Market commentary

More and more information supporting our claim that the U.S. is heading for, if not already in, recession emerged this past week. As mentioned in previous commentaries, as the consumer of the World, if the United States is in recession, it will no doubt spread internationally. U.S. home sales hit a ten year low and what is overlooked in the media is the number of industries and jobs tied to the housing industry. When home prices decline to a point where the mortgage owed is higher than the value of the home, the tendency is to buy a less expensive, albeit similar home, get a lower mortgage, and walk away from the higher monthly payment home. That assumes credit worthiness of course. The overlooked condition is simply that the Federal Government cannot “fix” the problem because those without jobs, and their ranks are growing, cannot be helped since the Government cannot buy their home for them.
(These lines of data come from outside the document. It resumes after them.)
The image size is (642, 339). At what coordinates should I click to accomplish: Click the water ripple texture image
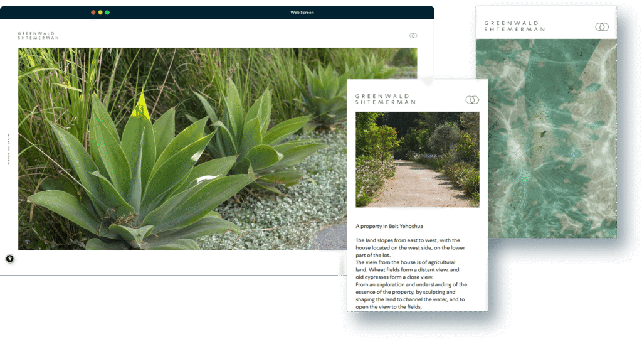click(x=545, y=138)
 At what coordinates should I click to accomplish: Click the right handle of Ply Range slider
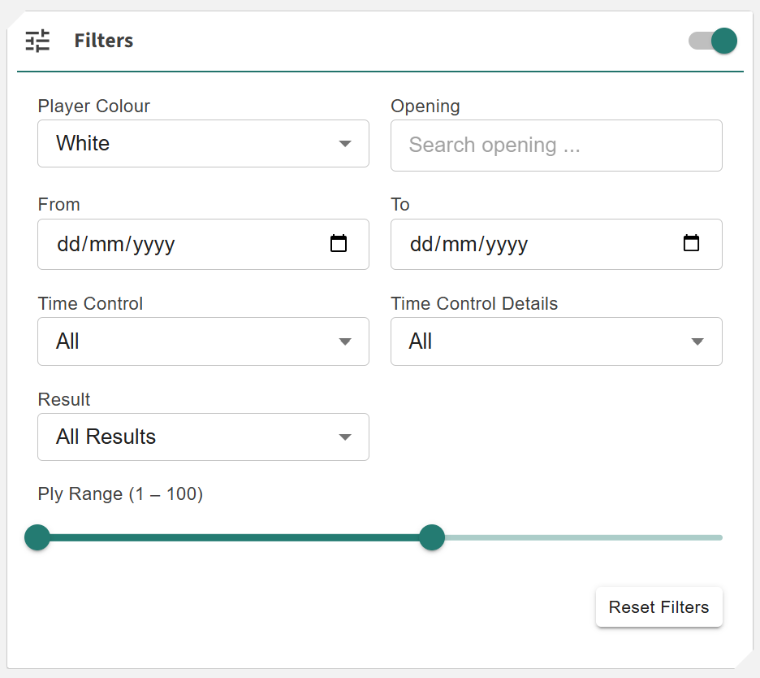(432, 537)
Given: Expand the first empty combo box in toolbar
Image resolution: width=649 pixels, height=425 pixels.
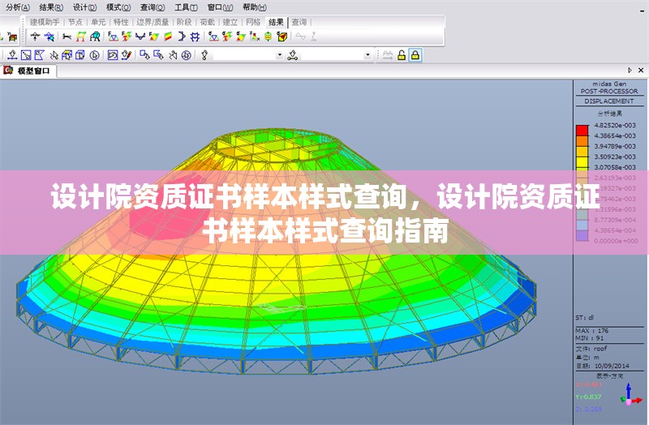Looking at the screenshot, I should [280, 55].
Those with jobs, the lucky ones, can be helped by a moratorium on rate increases. That is a simplistic view of the current situation in housing. More and more homes are going into default, which will no doubt lead to foreclosure. That adds to inventories where homebuilders are reluctant to build leaving more and more people tied to the construction industry out of work. As mentioned before, an “unemployed consumer does not consume” anything that is not an absolute necessity, such as food and energy. And prices for basic staples have increased thanks to the weak dollar and burgeoning demand tied to bio-diesel fuels, ethanol and strong third world, Far East, and India growing demand. There are world wide shortages of wheat for instance and commodities are simply guided by supply/demand. The 350,000 plus first time unemployed are not 350,000 out of the market consumers. Each of those unemployed has a family that will also not consume, and the producers of those products that will not be “consumed” will be laying off workers as well. The downward spiral is no here near being complete, and I fear the worst is yet to come, not a mid 2008 recovery some pundits are declaring.

Interest Rates

Bad news for the U.S. economy usually leads investors to the relative safety of Treasury instruments prompting price gains and yield declines. March Treasury bonds closed at 11922, up 1 31/32nds and in line with our recent recommendations. March Eurodollars gained 100 points to close at 971900 and March Ten year notes gained 1 17.5 points to close at 118220. The bad news included an $11 billion charge at American International Group, the drop in profits at Dell Computer, and an ongoing credit crisis leading Union Bank of Switzerland to seek $12 billion in new capital. The weak U.S. economic data led to more speculation that the U.S. was headed for recession and that prompted a flight from equity to the relatively safe haven of U.S. Treasuries. Foreigners were among the holders of U.S. debt in growing numbers. The Treasury International Capital annual report showed that foreign holdings of U.S. Treasuries in December were $400 million more than previously reported. Our recent recommendation of buying Treasuries on any dips holds and we could see additional buying should the U.S. equity markets continue their recent decline.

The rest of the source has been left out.